Palestinian workers are being held by border police while their IDs are being checked
In practice, however, many police officers and soldiers do not follow this procedure, and according to B'tselem, Israeli authorities are not organised enough and cannot afford to prosecute the thousands of Palestinians entering or staying in Israel without a permit. Most of the so called “infiltrators” are therefore returned directly, but human rights organisations suspect that police officers have “developed unofficial modes of operation to deter Palestinians from returning, and to ensure that Palestinians who are caught are punished”. 
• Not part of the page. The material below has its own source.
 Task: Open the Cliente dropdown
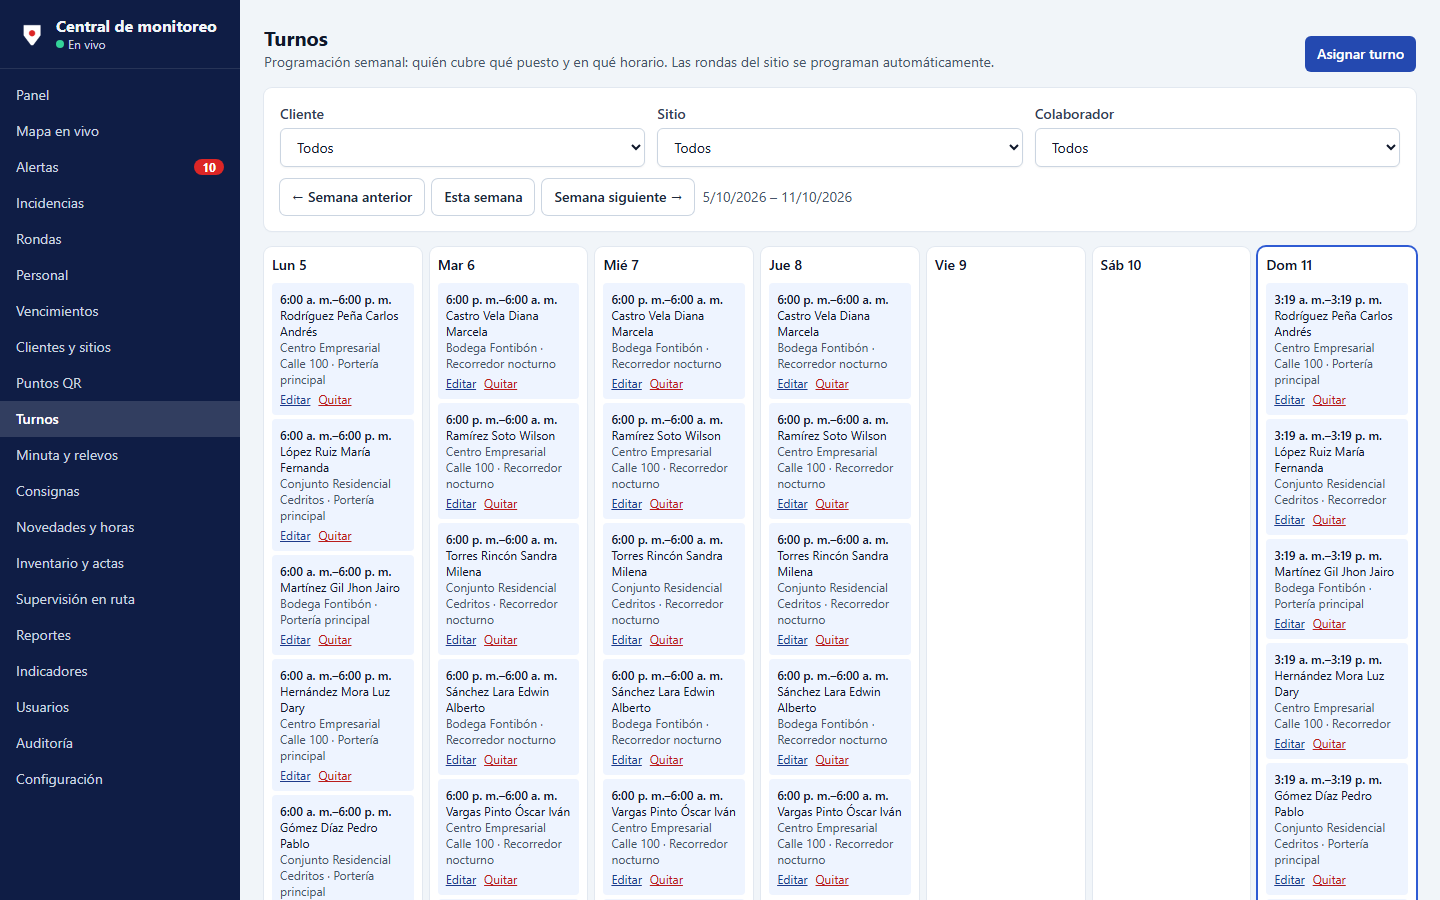tap(462, 148)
These "modes of operation" include:
  • unnecessarily long and unofficial detention, during which water or food, as well as protection against the sun, the cold or rain are being denied 

  • destruction or confiscation of identity cards for an unnecessary long amount of time without justification

  • degrading and humiliating treatment, such as forcing Palestinians to undress, exposing themselves in front of others, etc.
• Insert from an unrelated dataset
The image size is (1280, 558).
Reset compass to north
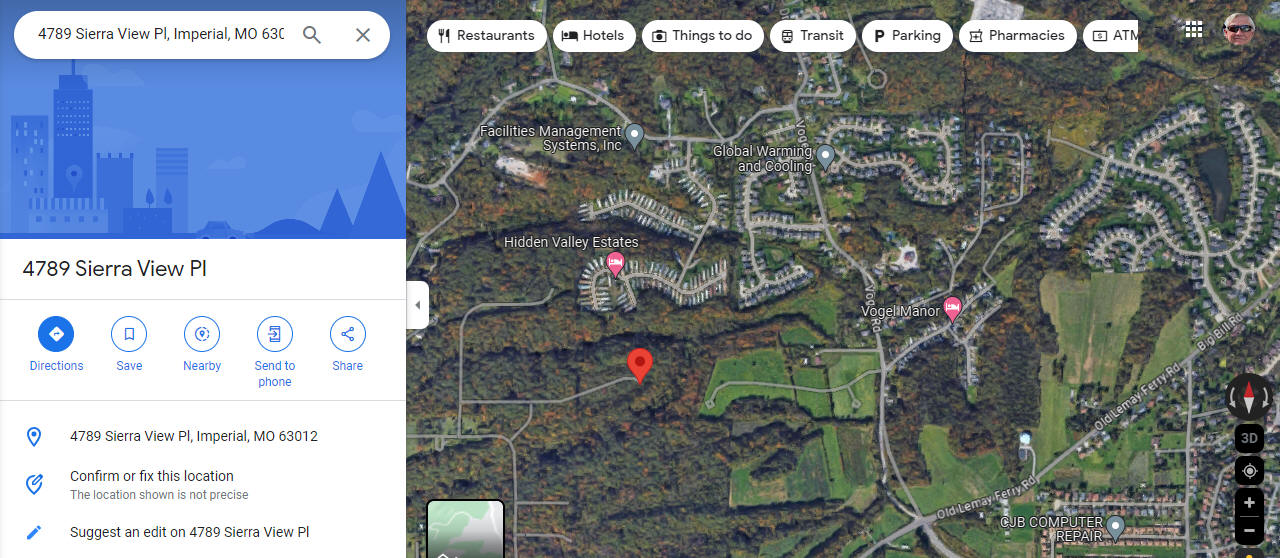tap(1249, 398)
  • physical abuse, such as beating, slapping etc. 

  • theft and confiscation of property 
     
  • damage to property 

  • illegal coercion to obtain information and recruit collaborators, exploiting the distress of Palestinians staying in Israel without permit 

  • in the case of people crossing from Gaza, illegal use of firearms

Abuse and Exploitation through Employers

The violation of the rights of those crossing into and staying in Israel without permit does not end here however. Frequently they suffer abuse and exploitation by their employers, who take advantage of the workers' vulnerable situation and exercise a considerable amount of power over them. Bad working conditions in often high risk jobs, such as construction work, frequently lead to accidents, but the unregistered worker has no insurance and will therefore have to take care of the medical expenses and loss of future earnings by her/himself. 

While many workers in general commonly fear suing their employers, Palestinians working without permit in Israel have additional reasons not to demand their legitimate rights. Similarly the abuse they suffer from the security forces is rarely being reported, hardly ever investigated, and even more seldom are the perpetrators being prosecuted or indicted.

The case of those workers shows once again that the Separation Barrier cannot barr people from getting to the other side and that the notion of "security" is really an illusion. In addition, the hardship that Palestinians suffer due to the Wall and the system of closures will hardly add to the building of calmer future for anyone in the region.